Effect of GC-content on distance:
Evaluation of Euclidean, Hamming and Global distances agains random DNA sequences.

G+C content (%)

Euclidean distance

Figure 1: Effect of GC-content on distance for dinucleotide frequencies computed between a random DNA sequence and a 20,000 bp subsequence of the same sequence. Each dot is the median of 10 measurements. Three methods were used to compute distances: Global distance (blue dots), Hamming distance (red dots) and Euclidean distance (black dots). Horizontal lines represent distances (0, 0.1 and 0.2 from top to bottom).

G+C content (%)

Euclidean distance

Figure 2: Effect of GC-content on distance for tetranucleotide frequencies computed between a random DNA sequence and a 20,000 bp subsequence of the same sequence. Each dot is the median of 10 measurements. Three methods were used to compute distances: Global distance (blue dots), Hamming distance (red dots) and Euclidean distance (black dots). Horizontal lines represent distances (0, 0.1 and 0.2 from top to bottom).

G+C content (%)

Euclidean distance

Figure 3: Effect of GC-content on distance for hexanucleotide frequencies computed between a random DNA sequence and a 20,000 bp subsequence of the same sequence. Each dot is the median of 10 measurements. Three methods were used to compute distances: Global distance (blue dots), Hamming distance (red dots) and Euclidean distance (black dots). Horizontal lines represent distances (0, 0.1 and 0.2 from top to bottom).

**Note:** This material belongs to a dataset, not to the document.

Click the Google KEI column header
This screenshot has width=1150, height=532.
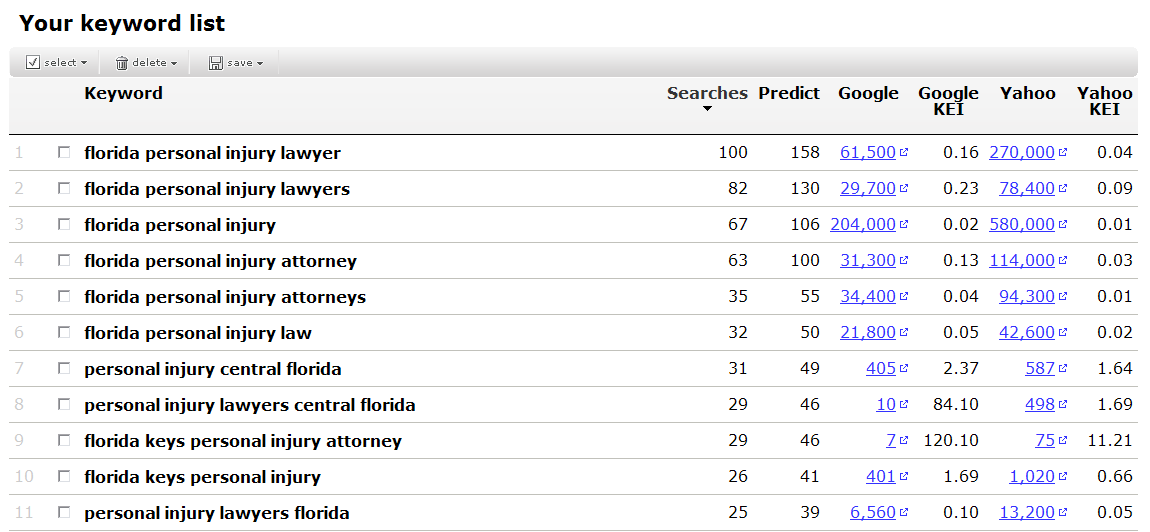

From the data shown in figures 1, 2 and 3, we concluded Hamming distance and Global distance were not suitable to search distances when GC-content of the sequence is close to 50%. This effect is very sharp for Global Distance, and smaller for Hamming distance. When searching Hamming distance, the longer the length of the oligonucleotide, the less suitable is this statistical method to compute distances. We do not recommend using Hamming distance for oligonucleotides over 2 bases long. In fact, Hamming distance for dinucleotides has been used in soma papers, although the name provided to the statistical was Average absolute dinucleotide relative abundance (d*), as pointed out in the top of this page.

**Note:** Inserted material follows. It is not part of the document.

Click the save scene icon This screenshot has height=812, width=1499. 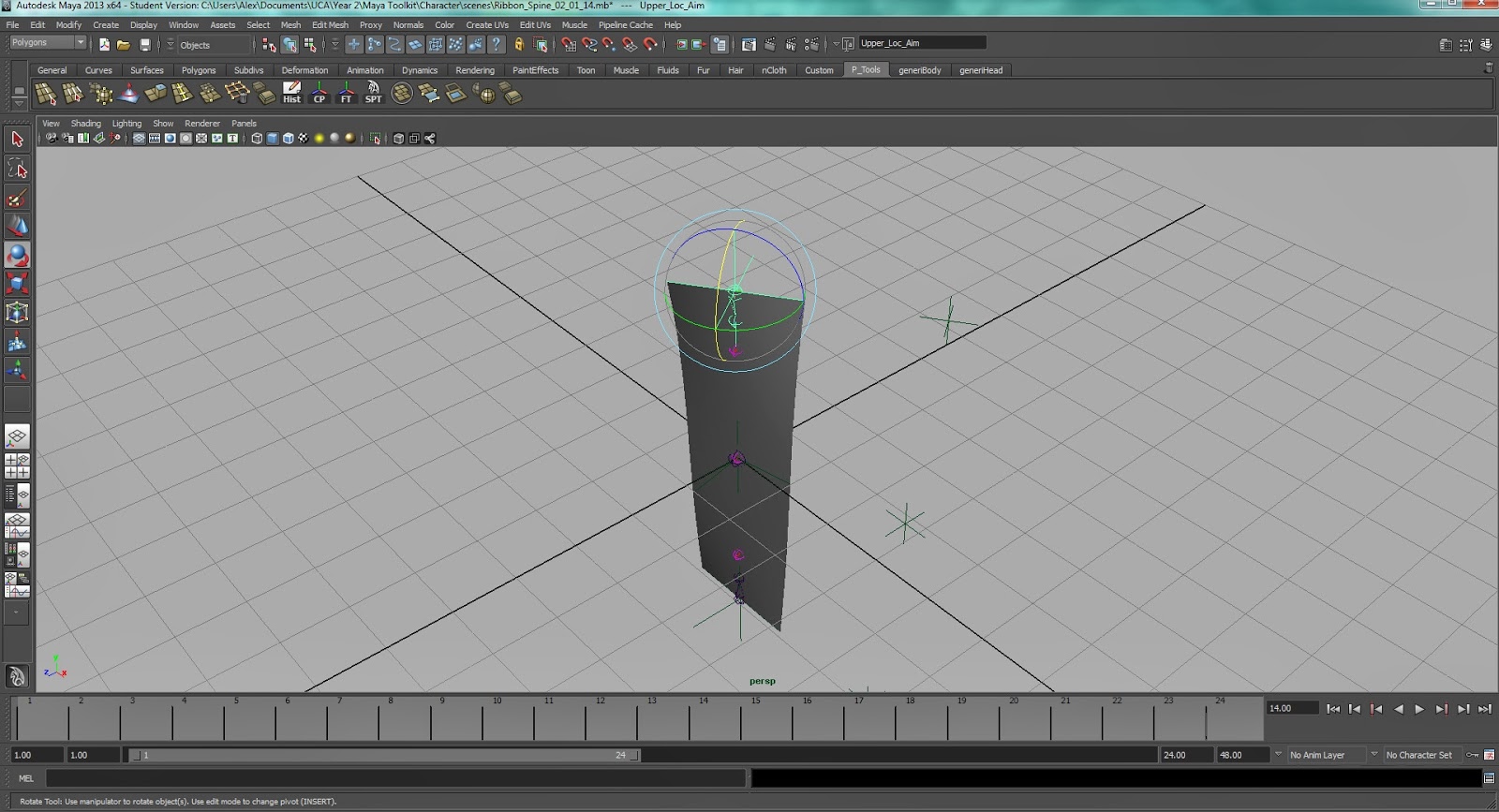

Effect of GC-content on distance:
Evaluation of Pearson distance for z-scores of tetranucleotides and Tetranucleotide Usage Deviation (TUD) againts random DNA sequences.

These statistical methods involved computing the expected number of each tetranucleotide by using data from frequencies of di- tri- and tetranucleotides. When trying to search the effect of GC-content on those statistical methods we generated random DNA sequences, but the distances we obtained were totally useless. The reason was very simple: a random DNA sequence generated by mixing nucleotides A, C, G and T show the same or extremely similar values for tetranucleotide frequencies and their expected frequencies. And in this kind of sequences evaluation of those statistical was not possible.

Consequently, to evaluate these statistical methods we generated random DNA sequences with over- or under-representation of tetranucleotides ATTA and CGGC. Results are shown bellow:

G+C content (%)

Pearson distance for z-scores

Figure 4: Effect of GC-content on Pearson distance for z-scores of tetranucleotide computed between a random DNA sequence and a 20,000 bp subsequence of the same sequence. Blue dots correspond to individual measurements, and yellow ones are the median of 100 distances computed for each GC-content. Horizontal lines represent distances (0, 0.1 and 0.2 from top to bottom).

G+C content (%)

Tetranucleotide Usage Deviation

Figure 5: Effect of GC-content on Tetranucleotide Usage Deviation or TUD computed between a random DNA sequence and a 20,000 bp subsequence of the same sequence. Blue dots correspond to individual measurements, and yellow ones are the median of 100 distances computed for each GC-content. Horizontal lines represent distances (0, 0.1 and 0.2 from top to bottom).

As a consequence, we concluded Tetranucleotide Usage Deviation was not suitable to measure distances. On the contrary, Pearson distance for z-scores of tetranucleotides is a good statistical method.

Conclusions

According to our calculations, the most suitable statistcial methods to compute distances based on oligonucloetide frequencies are Euclidean Distance and Pearson distance for z-scores of tetranucleotides. Both methods have been extensively used in this website, although they are not available simultaneously in all tools.